時計塔

プロローグ

靴を履いて、踏むたびにぎしぎしと軋む階段を下りていくと、そこにはカウンターやテーブルを拭きながらせっせと開店の準備をしている女性――コパン・ティーク夫人の姿があった。
所々縫い目のついたグレーの地味なドレスの上に、二つのポケットがついた色あせた緑のエプロンをつけていた。
「ママ、おはよ!」
僕の腕の中で、アンが片手を揚げて元気な声で挨拶をした。
テーブル拭きに集中していた夫人が僕らに気付いて、ふとこちらをむいた。

「あらっ、アン。おはよう!随分早いのね?」
「えへへっ、一番乗りだよ!」
まだ褒められてもいないのに、アンは嬉しそうに笑って照れていた。
「おはようございます。」
カウンターの椅子に座りアンを膝の上に乗せて、僕も夫人に挨拶をした。
すると、夫人はそういって少し申し訳なさそうに微笑んできた。
「おはよう、レニア。…いつもごめんなさいね?」
夫人の前髪が揺れた。
まだ三十歳になって日が浅いというのに、辛労の所為かティーク夫人の綺麗なこげ茶色の髪には、もう所々白髪が目立っていた。
ここ家にいる子供たちは皆、このティーク夫人に育てられてきた。
――たけど、僕だけはちょっと違う。
「当然のことをしているだけですよ。」
本来なら僕も、そこらへんの路地裏に普通にいる、いつのたれ死んでもおかしくないような孤児だった。
それから二階ですやすやと寝息をたてている子供たちと同じく、このティーク夫人に拾われた。
夫人は何もしなくていいと言っていたけれど、それではさすがに僕の良心が痛んだので子供の面倒や店の手伝いをする代わりに、寝床と食料を提供してもらう形にしてもらうことにしたんだ。
「…ありがとうね。」
夫人はそう言って、エプロンについているポケットの片方から、小さな眼鏡をとりだして、アンの耳にかけた。
本来なら寝る場所の近くに置くものだけれど、あの部屋には眼鏡というデリケートなものを置けるほどの安全地帯がないので、アンは毎回寝る前に夫人に預かってもらっているんだ。

「さっきから、一体どうしたのかしら?」
店の窓から噴水広場を見ると、人だかりの中でまだ町長が何かを叫んでいる。
「さぁ…、」
話の内容までは細かく聞き取れない、だけど窓や扉が固くしっかりと閉められているにも関わらず、まだ声が店の中に届くあたり、町長は相当デカい声で叫んでいるのだろう。朝っぱらから本当にお疲れ様だ。
「ちょっと外へ出て聞いてくるわね。」
夫人が店の扉を開け、小走りで噴水広場の人だかりへと向かっていく姿を、僕らはただ静かに見守っていた。

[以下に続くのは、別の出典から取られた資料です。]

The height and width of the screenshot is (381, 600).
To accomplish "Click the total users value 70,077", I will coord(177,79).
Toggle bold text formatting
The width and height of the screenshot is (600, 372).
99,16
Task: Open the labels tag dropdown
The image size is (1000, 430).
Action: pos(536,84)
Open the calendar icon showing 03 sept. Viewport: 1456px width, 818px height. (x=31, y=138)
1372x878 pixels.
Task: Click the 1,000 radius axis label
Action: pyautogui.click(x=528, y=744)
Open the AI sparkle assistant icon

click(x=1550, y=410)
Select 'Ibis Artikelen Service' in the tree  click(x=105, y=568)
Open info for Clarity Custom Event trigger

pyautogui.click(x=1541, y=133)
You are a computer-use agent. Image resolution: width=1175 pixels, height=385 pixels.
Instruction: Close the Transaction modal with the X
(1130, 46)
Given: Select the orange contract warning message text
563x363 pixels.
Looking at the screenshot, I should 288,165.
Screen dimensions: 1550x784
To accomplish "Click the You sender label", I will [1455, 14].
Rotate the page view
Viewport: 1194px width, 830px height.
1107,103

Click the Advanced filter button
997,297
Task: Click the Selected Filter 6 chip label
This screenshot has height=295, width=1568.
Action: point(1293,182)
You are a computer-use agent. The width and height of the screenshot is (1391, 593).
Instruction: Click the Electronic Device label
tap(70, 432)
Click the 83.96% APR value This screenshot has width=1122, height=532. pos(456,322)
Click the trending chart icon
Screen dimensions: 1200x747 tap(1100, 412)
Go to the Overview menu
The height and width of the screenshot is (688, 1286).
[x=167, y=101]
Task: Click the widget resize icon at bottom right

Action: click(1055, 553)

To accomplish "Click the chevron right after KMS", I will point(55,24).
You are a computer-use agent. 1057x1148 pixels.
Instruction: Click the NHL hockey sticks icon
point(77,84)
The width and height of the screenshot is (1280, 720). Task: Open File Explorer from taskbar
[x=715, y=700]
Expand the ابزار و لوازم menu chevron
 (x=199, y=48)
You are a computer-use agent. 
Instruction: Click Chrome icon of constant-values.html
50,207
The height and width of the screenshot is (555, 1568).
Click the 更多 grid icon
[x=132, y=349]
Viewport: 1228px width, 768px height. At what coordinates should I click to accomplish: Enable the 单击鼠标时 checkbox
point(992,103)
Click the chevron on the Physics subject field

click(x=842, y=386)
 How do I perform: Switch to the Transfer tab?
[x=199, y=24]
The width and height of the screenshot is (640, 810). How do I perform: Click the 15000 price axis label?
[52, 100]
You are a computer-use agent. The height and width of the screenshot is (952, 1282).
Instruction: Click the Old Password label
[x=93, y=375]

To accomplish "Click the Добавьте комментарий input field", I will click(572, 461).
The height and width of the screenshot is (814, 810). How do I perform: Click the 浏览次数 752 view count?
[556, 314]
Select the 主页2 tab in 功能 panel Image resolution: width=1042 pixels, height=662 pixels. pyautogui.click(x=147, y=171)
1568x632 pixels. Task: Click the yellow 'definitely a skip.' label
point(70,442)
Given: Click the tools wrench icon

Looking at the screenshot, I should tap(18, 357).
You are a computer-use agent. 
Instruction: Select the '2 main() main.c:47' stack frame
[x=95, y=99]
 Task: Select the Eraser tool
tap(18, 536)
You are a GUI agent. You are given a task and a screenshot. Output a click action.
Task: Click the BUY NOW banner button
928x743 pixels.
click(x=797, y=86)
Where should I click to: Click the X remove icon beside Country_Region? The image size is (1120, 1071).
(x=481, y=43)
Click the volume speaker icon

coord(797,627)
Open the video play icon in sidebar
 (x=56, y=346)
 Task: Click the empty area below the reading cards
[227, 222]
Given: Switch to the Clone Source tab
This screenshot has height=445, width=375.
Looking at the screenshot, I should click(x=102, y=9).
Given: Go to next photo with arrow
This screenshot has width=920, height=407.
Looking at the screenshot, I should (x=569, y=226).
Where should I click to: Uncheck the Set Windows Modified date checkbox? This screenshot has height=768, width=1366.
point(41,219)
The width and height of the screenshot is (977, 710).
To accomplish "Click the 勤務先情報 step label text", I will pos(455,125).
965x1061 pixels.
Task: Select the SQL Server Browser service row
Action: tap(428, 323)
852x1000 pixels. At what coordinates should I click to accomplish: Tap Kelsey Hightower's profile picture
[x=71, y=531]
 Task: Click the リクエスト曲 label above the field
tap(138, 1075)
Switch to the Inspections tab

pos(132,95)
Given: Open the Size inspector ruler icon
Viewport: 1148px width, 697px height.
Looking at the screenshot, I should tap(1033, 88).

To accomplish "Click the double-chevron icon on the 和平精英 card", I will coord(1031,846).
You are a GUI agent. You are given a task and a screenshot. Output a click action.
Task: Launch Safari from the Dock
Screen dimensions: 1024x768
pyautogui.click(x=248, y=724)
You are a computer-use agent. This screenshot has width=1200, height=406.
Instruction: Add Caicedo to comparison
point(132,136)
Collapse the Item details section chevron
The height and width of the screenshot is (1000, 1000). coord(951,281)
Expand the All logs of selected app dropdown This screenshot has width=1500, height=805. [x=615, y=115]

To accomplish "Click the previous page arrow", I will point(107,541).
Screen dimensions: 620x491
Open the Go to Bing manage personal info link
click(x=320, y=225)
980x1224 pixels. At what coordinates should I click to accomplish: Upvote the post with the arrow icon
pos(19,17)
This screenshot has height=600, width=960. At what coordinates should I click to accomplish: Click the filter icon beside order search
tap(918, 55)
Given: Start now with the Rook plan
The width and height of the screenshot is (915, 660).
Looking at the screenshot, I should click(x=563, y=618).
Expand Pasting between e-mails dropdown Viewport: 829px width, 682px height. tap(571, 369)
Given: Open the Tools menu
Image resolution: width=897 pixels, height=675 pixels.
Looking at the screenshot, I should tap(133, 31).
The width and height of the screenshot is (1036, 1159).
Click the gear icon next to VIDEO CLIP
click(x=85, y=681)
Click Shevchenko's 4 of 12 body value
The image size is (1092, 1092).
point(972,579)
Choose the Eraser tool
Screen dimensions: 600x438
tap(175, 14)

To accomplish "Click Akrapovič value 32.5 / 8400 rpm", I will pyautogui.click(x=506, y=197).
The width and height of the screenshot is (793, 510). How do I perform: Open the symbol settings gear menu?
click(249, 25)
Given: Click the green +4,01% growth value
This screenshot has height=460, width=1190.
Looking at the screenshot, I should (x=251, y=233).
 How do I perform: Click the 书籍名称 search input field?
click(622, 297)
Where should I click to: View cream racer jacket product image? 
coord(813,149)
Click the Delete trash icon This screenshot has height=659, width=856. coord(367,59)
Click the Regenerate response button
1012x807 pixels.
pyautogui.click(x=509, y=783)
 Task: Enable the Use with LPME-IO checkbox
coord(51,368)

まさかこのあと、ティーク夫人が町長から聞きだしてくるある話によって、僕らの人生が大きく狂わされることも思いもよらずに――…。

あとがき こんにちは、時計塔です!
今まであとがきを書くということはしていなかったのですが、今回に限ってどうしても伝えておきたかったことがあったのでここに書かせていただきます。

まず、もし前回の作品を読んで、内容を覚えていてくださった方は今回の作品を読んで「あれっ?」っとなったんじゃないでしょうか?
前回の作品と題名が一緒で、主人公の名前も一緒、だけど内容が少し変わってる…。そうなると普通なら「はっ?」ってなりますよね(笑)
これには色々訳があるんです。
実は前回の作品を投稿し終わった後、その作品を連載シリーズにしようと思い至ったんです。
それで私なりに物語の展開やエンディングやらを色々想像して、頭の中で一通り構想をまとめたのはよかったのですが…。
前回出してしまった作品「プロローグ」には、書けなかった部分、まだ書いてはいけなかった部分があったりして、私の想像したエンディングには辿りつけないことが発覚したんです。
それで、今回大部分内容を変えた形で再度「プロローグ」を投稿させていただこうと思い、現在に至ります。
言ってしまえば、今作の題名は「プロローグ」ではなく「プロローグ・改」の方が正しいのかもしれません。
あともう1つ訳を話しますと、今回「新入生歓迎号」ということで、新1年生の読者も現れてくれるかもしれない、その人たちにもこの物語の内容がわかりやすいように、一年生の高校生活と共にこの物語をスタートさせた方がいいと考えたからです。
まだまだ文を書くことに手馴れてない私ですが、できる限りこの物語を面白くしていきたいと思っています。読むつもりでいてくださる方は、どうか末永くお付き合いください。